Modular homes can have a variety of features to make them more accessible or more environmentally friendly.
Yes, you can still have a basement or crawl spaces with a modular home!
The Toronto Container House is a new modular home created on a 12-foot lot and finished with a full basement and master bedroom on the top floor with a steel framed balcony, sandwiched in the middle with a full kitchen, living room and bathrooms. This innovative project re-purposes shipping containers used as modules to create the form of the house. Shipping containers are adaptable to modular construction because of their size and structural stability.
Toronto is also considering how adopting a modular approach may help be to ease the housing shortage throughout many neighbourhoods. Advocates say many proposed traditionally constructed housing projects are slow to launch or do not get off the ground due to complex rules and length of the approval processes. In addition, they can suffer from weather delays experienced during construction. An innovative approach, using modular building and prefabricated construction could solve those problems partly by being faster and cheaper — delivering a building like "a house of cards" where the pieces come from the factory ready for assembly on site.
Communities are seeing more modular mid-rise residential buildings aiding the housing shortage in Canada.

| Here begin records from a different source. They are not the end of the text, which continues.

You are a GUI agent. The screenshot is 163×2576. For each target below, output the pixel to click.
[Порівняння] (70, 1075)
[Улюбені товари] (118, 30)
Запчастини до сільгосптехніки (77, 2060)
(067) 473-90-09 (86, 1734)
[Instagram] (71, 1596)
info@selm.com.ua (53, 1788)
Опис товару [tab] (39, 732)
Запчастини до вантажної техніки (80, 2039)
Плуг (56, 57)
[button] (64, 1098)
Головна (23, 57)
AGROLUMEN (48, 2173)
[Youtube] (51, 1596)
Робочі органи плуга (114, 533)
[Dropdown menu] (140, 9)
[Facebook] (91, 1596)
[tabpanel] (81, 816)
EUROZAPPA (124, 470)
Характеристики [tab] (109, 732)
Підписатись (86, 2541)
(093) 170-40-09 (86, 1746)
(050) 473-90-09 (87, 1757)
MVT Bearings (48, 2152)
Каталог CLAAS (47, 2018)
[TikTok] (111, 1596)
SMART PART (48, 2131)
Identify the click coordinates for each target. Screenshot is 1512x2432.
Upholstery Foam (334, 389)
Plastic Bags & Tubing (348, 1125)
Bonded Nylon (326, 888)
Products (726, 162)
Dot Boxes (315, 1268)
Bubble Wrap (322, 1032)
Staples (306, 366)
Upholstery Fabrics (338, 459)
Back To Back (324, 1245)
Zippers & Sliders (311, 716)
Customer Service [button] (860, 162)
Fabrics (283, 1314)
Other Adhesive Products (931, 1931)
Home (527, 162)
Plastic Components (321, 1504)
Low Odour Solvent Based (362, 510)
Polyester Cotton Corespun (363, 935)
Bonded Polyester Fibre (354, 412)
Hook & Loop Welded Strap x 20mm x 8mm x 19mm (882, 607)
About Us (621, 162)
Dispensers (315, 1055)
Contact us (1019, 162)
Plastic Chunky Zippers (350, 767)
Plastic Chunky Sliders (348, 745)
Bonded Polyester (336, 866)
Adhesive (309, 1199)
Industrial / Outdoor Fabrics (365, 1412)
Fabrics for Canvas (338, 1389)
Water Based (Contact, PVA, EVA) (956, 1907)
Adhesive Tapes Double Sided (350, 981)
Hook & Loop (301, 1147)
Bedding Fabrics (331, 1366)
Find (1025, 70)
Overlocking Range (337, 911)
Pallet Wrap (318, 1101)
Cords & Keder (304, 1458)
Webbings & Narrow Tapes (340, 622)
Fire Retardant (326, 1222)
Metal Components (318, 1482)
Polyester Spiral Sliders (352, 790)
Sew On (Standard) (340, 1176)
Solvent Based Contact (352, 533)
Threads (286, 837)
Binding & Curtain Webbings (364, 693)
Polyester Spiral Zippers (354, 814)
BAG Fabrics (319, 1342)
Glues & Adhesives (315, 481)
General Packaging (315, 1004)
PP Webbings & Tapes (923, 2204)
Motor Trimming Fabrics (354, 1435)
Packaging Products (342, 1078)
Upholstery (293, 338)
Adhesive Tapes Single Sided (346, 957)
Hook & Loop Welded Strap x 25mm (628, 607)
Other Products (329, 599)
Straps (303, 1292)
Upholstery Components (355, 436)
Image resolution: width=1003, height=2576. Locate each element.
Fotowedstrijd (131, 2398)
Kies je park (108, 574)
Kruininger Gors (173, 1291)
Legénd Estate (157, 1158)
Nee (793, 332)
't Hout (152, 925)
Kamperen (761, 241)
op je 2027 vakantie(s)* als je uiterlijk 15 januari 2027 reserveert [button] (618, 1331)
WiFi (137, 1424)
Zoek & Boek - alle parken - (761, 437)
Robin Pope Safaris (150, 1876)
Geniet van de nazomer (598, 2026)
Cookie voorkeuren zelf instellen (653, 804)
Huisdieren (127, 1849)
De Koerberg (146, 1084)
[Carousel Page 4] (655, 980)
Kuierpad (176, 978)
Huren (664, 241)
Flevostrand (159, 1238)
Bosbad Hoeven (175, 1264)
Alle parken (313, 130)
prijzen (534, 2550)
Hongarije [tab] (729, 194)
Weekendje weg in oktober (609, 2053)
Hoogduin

This type of construction is quick, affordable, and pushes the expectation on sustainability. Contractors can also assemble the building quickly, making less disturbance to the community then traditionally built homes. The materials used to build modular homes are the same materials used on traditional construction, so the building is still just as aesthetically pleasing as the rest of the neighbourhood. This type of construction is being utilized in the northern parts of Canada where materials and labour are often expensive and hard to come by, making the building a beneficial contribution to the community because of its speed and minimal resources required on-site.
Currently in Canada there are multiple modular hotels and motels. This enables fast and easy assembly because each suite has already been individually prefabricated and constructed, in some cases the furniture is already in place. Once again, the modules are shipped and quickly assembled directly on site. The quickest turnaround time for construction can be as little as 4 weeks and consist of 40 separate modules.